What is required> Copy the lines of the listing below from the line with "Go back with the Back button" to the line with "Action: pyautogui.click(x=662, y=56)", both included, with nothing changed.

## Begin Available records

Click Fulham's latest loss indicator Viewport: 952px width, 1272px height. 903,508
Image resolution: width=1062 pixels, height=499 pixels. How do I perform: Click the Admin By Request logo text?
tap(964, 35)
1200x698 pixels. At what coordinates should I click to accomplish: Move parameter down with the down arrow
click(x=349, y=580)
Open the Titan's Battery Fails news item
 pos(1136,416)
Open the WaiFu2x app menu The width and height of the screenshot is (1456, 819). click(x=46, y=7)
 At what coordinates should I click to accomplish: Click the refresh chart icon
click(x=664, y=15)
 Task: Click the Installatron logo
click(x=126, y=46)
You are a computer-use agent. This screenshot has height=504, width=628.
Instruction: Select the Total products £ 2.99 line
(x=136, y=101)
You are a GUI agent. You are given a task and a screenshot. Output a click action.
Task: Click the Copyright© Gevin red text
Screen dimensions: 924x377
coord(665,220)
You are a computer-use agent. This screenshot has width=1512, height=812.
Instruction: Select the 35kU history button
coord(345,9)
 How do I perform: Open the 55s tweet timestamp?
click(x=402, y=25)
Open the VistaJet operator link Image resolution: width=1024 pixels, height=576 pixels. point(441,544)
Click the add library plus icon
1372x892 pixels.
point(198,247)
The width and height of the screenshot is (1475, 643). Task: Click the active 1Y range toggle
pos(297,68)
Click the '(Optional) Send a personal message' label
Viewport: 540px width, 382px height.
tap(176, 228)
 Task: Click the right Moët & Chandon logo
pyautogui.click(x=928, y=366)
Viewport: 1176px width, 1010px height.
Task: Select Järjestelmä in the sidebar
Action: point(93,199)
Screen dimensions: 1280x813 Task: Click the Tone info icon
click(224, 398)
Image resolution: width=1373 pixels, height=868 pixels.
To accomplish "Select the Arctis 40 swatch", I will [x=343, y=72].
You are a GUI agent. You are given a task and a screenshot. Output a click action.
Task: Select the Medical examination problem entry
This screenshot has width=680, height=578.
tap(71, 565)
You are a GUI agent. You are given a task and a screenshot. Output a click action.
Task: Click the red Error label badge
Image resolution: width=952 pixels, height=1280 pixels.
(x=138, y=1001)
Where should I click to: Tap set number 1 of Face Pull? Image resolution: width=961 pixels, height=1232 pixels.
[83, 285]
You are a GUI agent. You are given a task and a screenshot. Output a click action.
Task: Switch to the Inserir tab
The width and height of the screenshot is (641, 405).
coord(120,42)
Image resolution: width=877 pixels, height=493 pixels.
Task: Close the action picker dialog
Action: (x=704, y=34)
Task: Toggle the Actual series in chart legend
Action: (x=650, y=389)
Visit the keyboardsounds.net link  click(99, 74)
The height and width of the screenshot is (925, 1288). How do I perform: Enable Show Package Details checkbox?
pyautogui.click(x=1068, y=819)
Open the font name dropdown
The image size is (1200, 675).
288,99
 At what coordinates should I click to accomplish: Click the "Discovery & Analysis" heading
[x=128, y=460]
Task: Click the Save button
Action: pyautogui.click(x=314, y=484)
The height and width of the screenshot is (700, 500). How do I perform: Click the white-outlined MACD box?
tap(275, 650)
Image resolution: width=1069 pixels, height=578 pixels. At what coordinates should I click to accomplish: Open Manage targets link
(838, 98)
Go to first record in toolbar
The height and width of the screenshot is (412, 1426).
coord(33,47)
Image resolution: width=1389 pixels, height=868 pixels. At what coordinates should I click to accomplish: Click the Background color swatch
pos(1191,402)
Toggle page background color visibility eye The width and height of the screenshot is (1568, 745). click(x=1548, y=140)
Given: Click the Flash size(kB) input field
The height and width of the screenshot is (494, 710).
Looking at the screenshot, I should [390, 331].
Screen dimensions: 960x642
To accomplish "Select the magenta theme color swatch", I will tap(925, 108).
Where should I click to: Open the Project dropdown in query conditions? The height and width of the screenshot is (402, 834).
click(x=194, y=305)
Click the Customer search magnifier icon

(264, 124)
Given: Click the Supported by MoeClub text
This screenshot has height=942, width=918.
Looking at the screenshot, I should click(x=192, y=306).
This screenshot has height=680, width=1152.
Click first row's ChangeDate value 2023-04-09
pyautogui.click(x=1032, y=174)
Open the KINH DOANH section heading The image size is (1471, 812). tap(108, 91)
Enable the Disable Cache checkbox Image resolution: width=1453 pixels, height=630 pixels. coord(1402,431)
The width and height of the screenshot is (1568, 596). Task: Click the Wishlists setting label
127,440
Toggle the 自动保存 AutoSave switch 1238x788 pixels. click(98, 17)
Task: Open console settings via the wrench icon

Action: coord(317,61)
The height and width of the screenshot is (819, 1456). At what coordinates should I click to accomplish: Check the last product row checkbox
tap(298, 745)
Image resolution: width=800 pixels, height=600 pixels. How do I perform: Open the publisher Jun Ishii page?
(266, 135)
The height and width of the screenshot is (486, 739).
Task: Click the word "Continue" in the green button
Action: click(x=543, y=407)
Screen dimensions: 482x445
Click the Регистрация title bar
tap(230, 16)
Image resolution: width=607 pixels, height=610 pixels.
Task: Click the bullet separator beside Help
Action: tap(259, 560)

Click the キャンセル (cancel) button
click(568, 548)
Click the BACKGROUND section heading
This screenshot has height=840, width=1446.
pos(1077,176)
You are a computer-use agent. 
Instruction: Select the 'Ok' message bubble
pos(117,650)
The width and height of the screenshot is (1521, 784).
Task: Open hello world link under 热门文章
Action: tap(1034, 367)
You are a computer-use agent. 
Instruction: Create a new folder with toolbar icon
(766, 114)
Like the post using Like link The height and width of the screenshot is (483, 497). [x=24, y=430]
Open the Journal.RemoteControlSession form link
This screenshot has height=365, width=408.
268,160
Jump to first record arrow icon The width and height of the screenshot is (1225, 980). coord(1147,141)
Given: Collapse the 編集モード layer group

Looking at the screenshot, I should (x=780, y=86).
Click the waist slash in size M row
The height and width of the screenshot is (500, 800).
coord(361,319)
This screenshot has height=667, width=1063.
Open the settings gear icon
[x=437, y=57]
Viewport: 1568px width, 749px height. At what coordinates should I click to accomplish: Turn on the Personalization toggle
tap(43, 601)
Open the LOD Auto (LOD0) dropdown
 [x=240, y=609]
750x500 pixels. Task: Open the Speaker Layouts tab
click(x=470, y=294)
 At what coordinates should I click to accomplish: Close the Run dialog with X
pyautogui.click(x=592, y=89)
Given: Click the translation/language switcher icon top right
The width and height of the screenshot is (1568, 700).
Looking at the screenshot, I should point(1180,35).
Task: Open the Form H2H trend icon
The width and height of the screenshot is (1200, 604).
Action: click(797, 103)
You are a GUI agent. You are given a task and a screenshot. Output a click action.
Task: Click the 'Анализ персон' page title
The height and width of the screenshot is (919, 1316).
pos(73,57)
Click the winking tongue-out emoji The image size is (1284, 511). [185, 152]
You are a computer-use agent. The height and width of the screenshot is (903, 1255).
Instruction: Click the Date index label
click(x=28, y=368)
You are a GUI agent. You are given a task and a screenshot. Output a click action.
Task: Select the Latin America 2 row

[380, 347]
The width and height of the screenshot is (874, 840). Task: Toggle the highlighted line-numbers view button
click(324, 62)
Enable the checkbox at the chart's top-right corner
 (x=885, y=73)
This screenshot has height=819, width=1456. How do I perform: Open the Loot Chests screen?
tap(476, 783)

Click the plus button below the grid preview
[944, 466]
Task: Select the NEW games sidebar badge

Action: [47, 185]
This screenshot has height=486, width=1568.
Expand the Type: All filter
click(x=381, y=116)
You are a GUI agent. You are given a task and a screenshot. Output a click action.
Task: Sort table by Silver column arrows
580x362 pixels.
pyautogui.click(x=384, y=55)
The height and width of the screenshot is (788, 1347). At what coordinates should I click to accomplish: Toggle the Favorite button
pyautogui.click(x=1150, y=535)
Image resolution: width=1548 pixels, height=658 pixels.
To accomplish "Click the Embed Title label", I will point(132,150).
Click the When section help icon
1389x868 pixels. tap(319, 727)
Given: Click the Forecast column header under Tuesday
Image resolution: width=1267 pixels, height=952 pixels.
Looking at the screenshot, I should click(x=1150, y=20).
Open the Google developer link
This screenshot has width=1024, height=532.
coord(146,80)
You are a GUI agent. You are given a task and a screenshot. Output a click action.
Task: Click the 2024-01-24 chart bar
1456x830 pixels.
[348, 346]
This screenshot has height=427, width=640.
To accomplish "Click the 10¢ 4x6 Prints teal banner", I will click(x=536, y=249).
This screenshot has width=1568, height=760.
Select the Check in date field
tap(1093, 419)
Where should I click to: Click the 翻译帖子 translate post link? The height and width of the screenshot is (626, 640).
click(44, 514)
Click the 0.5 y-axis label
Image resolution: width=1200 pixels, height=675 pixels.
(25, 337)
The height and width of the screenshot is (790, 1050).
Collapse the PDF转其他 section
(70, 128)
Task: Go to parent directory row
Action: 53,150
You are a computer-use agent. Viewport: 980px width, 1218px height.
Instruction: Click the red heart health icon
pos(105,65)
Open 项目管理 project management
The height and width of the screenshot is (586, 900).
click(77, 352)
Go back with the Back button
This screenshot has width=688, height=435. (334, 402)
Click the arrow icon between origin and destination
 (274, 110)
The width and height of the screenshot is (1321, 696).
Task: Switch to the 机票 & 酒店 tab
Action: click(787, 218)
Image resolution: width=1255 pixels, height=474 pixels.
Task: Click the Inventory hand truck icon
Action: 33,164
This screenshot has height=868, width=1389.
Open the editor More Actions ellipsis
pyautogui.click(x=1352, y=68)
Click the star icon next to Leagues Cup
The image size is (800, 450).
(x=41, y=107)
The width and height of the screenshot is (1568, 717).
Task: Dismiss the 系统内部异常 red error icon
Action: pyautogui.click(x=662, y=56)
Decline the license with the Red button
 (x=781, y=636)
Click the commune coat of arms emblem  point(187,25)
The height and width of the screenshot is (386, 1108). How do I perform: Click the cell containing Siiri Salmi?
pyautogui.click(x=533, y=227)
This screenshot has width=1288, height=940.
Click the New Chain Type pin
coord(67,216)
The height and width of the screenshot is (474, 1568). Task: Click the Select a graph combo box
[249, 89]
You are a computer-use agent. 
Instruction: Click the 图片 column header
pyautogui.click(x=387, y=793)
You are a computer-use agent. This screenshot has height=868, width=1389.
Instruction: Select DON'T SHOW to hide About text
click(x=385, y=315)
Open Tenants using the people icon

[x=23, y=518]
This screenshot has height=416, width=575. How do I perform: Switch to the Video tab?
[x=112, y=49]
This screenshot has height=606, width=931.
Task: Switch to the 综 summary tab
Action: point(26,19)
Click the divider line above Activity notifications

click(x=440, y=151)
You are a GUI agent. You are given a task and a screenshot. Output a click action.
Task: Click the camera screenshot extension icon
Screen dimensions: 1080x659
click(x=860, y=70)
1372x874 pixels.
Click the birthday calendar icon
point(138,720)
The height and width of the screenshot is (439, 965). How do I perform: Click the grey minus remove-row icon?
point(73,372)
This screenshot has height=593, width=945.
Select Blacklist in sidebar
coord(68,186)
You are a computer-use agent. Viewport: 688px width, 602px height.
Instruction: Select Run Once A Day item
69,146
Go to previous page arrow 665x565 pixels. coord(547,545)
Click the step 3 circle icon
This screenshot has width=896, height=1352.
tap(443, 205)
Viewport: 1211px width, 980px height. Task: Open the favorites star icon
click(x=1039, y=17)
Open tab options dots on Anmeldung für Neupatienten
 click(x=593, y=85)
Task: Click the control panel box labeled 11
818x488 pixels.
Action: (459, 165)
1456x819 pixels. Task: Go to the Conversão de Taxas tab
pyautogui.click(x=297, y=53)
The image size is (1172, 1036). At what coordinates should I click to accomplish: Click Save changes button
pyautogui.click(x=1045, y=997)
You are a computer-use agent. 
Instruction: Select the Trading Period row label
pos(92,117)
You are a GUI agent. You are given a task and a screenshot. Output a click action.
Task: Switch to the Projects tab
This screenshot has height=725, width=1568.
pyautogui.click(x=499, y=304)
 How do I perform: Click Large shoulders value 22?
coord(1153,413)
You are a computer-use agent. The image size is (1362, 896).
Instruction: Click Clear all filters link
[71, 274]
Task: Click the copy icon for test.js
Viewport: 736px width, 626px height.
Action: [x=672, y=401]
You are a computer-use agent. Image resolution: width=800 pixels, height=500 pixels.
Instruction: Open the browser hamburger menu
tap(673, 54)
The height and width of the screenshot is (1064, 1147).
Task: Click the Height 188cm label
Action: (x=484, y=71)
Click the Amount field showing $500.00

## End Available records

Answer to this exercise>
Go back with the Back button
This screenshot has width=688, height=435. (334, 402)
Click the arrow icon between origin and destination
 (274, 110)
The width and height of the screenshot is (1321, 696).
Task: Switch to the 机票 & 酒店 tab
Action: click(787, 218)
Image resolution: width=1255 pixels, height=474 pixels.
Task: Click the Inventory hand truck icon
Action: 33,164
This screenshot has height=868, width=1389.
Open the editor More Actions ellipsis
pyautogui.click(x=1352, y=68)
Click the star icon next to Leagues Cup
The image size is (800, 450).
(x=41, y=107)
The width and height of the screenshot is (1568, 717).
Task: Dismiss the 系统内部异常 red error icon
Action: pyautogui.click(x=662, y=56)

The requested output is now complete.